◆ **To do**:
Once the line containing "You are a computer-use agent. Screen" is found in the data below, output that line and every line after it through the last, unchanged and with nothing else.

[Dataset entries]
········

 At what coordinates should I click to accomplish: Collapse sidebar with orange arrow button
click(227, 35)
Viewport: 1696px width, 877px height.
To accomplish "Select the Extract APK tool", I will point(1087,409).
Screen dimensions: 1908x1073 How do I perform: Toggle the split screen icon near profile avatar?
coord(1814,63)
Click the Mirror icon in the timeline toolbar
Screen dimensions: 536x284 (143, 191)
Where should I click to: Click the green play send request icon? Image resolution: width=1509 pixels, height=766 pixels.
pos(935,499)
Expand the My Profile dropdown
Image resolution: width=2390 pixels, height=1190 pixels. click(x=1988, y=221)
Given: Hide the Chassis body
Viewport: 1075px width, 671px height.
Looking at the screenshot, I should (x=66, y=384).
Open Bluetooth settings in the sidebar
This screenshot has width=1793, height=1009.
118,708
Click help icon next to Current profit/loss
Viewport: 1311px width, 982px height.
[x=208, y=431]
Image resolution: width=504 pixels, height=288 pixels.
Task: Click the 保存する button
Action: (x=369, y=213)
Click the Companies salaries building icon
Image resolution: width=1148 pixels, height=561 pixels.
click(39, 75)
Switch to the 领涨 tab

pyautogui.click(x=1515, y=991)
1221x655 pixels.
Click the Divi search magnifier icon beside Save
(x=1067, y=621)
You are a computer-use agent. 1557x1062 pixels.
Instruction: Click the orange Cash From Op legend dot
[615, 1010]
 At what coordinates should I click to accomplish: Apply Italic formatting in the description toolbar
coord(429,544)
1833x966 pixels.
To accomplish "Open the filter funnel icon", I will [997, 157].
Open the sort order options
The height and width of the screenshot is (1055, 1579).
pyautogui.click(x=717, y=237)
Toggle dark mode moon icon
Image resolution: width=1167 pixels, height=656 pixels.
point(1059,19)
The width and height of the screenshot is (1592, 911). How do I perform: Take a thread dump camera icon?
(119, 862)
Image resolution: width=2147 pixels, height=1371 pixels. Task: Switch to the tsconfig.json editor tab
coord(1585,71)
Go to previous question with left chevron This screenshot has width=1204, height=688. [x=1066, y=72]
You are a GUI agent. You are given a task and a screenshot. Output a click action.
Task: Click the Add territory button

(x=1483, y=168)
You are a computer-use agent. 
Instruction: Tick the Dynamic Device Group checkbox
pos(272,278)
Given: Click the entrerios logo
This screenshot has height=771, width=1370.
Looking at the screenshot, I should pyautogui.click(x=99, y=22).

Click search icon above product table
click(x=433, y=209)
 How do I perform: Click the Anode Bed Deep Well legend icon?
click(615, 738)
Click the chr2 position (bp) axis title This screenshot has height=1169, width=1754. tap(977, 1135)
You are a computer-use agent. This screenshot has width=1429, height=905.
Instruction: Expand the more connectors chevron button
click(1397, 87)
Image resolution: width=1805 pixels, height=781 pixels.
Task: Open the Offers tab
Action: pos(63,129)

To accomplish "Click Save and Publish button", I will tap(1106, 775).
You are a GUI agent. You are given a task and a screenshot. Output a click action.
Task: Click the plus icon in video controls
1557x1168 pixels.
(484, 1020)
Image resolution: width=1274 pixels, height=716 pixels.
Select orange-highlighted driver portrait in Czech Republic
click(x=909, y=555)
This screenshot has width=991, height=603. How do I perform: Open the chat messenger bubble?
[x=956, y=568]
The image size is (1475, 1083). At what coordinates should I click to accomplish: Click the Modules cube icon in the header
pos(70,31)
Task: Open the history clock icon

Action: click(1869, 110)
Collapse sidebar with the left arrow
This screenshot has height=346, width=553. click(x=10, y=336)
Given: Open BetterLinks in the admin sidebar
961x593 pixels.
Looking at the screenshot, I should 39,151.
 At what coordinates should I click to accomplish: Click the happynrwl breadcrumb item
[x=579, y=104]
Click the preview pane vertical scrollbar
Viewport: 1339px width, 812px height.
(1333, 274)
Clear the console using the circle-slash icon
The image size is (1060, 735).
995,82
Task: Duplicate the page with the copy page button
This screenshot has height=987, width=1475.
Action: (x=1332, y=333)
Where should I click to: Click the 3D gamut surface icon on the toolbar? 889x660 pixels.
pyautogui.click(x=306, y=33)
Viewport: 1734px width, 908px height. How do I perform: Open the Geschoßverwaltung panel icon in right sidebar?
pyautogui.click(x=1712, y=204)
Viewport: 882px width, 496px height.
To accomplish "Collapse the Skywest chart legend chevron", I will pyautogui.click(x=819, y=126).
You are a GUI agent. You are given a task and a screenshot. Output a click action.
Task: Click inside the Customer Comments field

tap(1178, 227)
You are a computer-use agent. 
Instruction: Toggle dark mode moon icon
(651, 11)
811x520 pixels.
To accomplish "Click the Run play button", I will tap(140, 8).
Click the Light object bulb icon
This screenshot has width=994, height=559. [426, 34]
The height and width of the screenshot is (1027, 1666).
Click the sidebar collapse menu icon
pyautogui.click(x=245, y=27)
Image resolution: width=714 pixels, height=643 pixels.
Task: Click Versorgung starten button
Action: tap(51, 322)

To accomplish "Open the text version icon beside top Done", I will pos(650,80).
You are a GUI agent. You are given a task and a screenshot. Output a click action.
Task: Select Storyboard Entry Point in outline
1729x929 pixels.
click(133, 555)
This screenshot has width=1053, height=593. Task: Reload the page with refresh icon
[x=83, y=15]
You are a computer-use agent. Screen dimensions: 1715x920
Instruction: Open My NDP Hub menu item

········

◆ **Exercise result**:
You are a computer-use agent. Screen dimensions: 1715x920
Instruction: Open My NDP Hub menu item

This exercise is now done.